I imagined me, Ursa, and Dan shipped away from Fount, away from our home, after manifesting powers.

Torn from the rest of our family. To do .

. . what? Live and farm in a new place where everyone possessed the craft?

Would it be violent and anarchist, or some sort of labor camp?

Renn dismissed the meeting; I eagerly left the room, desperate for some distance between us. It felt as though any sort of scab I began to lay over the gaping wound of him tore off the moment I saw him, smelled him, heard him. My chest ached with loss, and my head ached with lack of sleep.

Eden thankfully took me to her chamber so we might discuss plans for the incoming troops, and I blissfully lost myself in the work for hours.

When we’d finished and Eden turned to other tasks, I headed to the infirmary.

I knew it was wrong to take bliss in others’ injuries, but seeing three soldiers in the small space brought me relief.

When you’re relieved, it feels like the rain. Cool spring rain, Renn had told me. I wondered how much he could feel now with this wall between us, if he felt it at all.

But I needed to stop thinking of him. Somehow.

I introduced myself to Physician Addsmuch, who was thankfully happy to meet me and not at all perturbed by my abilities.

All three soldiers in the infirmary were men.

The first had a rolled ankle, which displayed in his waterfall-esque lumis as a small stone breaking the flow of water.

I repaired a torn shoulder and bad sunburn in the second.

The third possessed a hairline fracture in his forearm that Physician Addsmuch had already splinted, but he allowed me to balm it with the craft.

As the three men left, a new patient entered the infirmary—the Antsan guard who often shadowed Princess Azra. The same as from the war room.

I approached him. “Are you lost or unwell?”

“Is both an answer?” he asked, his Antsan dialect crisp and rhythmic, heavier than that of Sir Arquan’s and the princess’s. “My, uh, stomach hasn’t been feeling well lately. Don’t know if it’s the weather or the food.”

I crooked an eyebrow. “The weather has been pleasant.”

He shrugged. “Hell of a lot hotter here than back home. Should I . . . ?” He glanced between me and Physician Addsmuch, which took me right back to the conversation in the war room and the Antsan distaste for craftlock.

“I suppose you have your pick.”

He considered for a moment. “I’d pick having it over with sooner.”

I gestured at the nearest cot, and the man sat down. I reached for his jaw, but he instinctively pulled backward.

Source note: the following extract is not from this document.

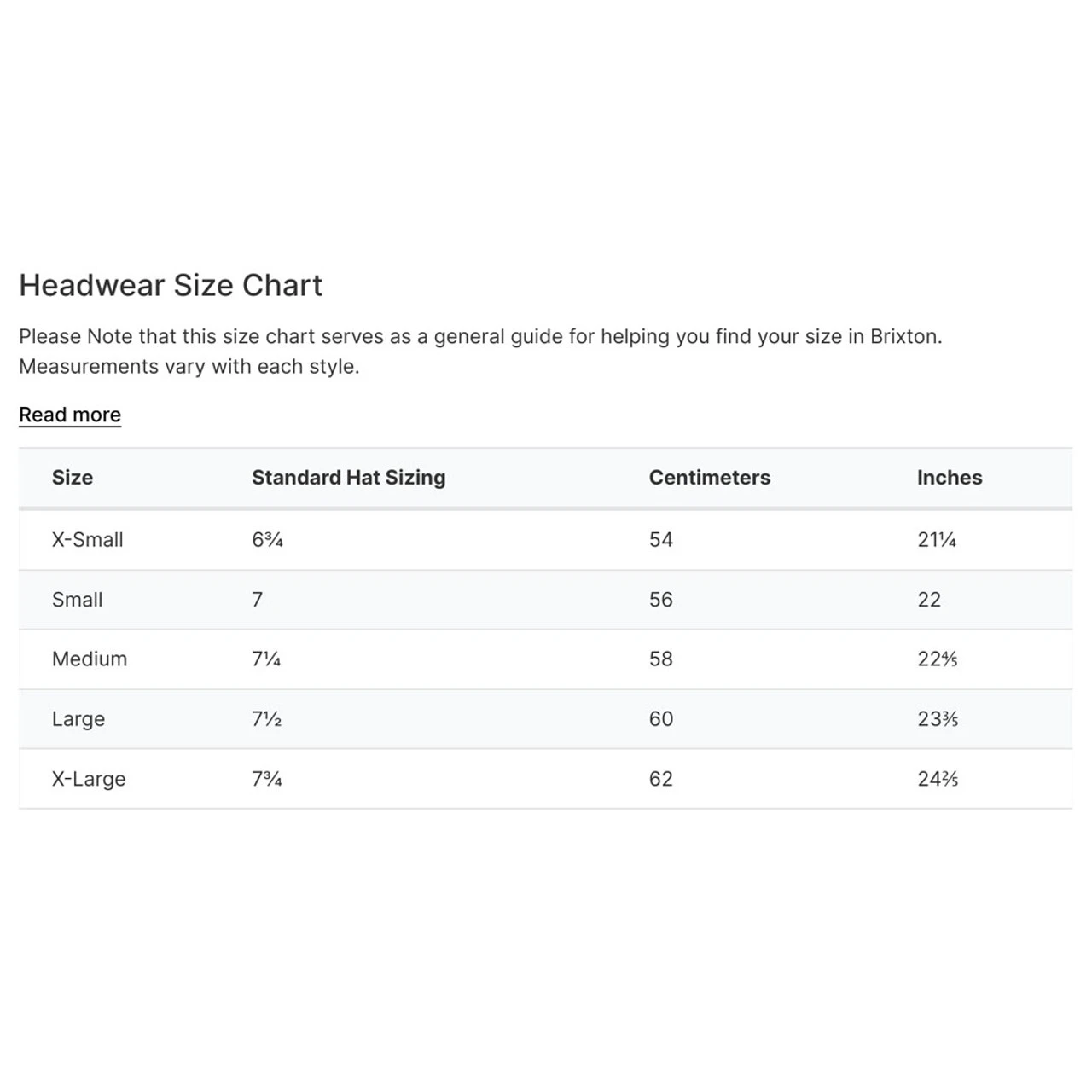The height and width of the screenshot is (1092, 1092).
Task: Click the Large size row label
Action: pos(78,719)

“I’m not going to hurt you,” I promised. Sighed and asked, “What’s your name?”

“Jonras.”

“Jonras, I can take your hand instead, if you’d prefer, but I need to be touching your skin, and I ask you not to break contact until I’m finished.”

He nodded and held still. Since he didn’t proffer his hand, I gently placed my fingertips on his strong jaw and dowsed.

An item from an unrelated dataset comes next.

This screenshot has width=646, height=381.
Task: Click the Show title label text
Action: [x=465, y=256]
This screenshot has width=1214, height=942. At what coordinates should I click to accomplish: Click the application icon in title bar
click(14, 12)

It took a great deal of self-control not to laugh at what I saw. His lumis was . . . a cake.

It was an enormous cake, colored more like mountains and river bottoms than any actual confection, but it was indeed a cake.

A full six layers, unadorned yet masterfully created.

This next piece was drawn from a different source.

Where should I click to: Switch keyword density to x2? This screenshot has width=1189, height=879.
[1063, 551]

I’d wondered if his claim of a stomach ailment was some sort of farce, but sure enough, what I could describe as nothing other than frosting dripped off the third tier.

I smoothed and cooled it before checking for any other maladies. Finding none, I released him.

Blinking, he touched his stomach. “Just like that?”

“Just like that.”

He sat with it a moment, as though waiting for some ill side effects to settle in. Finding none, he looked up at me. “Thank you, Miss Tallowax.”

I don’t know what it was, the gratitude or the sliver of mirth he’d given me, but I found myself somewhat contrite, reflecting back on the silly story I’d once woven myself for Renn, imagining him a farmer’s son and not a prince, someone I might meet at the bonfire and fall in love with, start a family with, live happily ever after with.

On a different turn of time, where I was still young, before the cruelness of men left me scarred and cold.

And I thought to the gods, If I had to have opened my heart again, why couldn’t it have been to someone like Jonras? Or Sten? Or even Kilg from the Rove kitchens? Why did I have to fall in love with the impossible choice?

Thorns pressed against the basalt wall, dulled but present, and I wondered if Renn sensed my grief, or if something else entirely guilted him.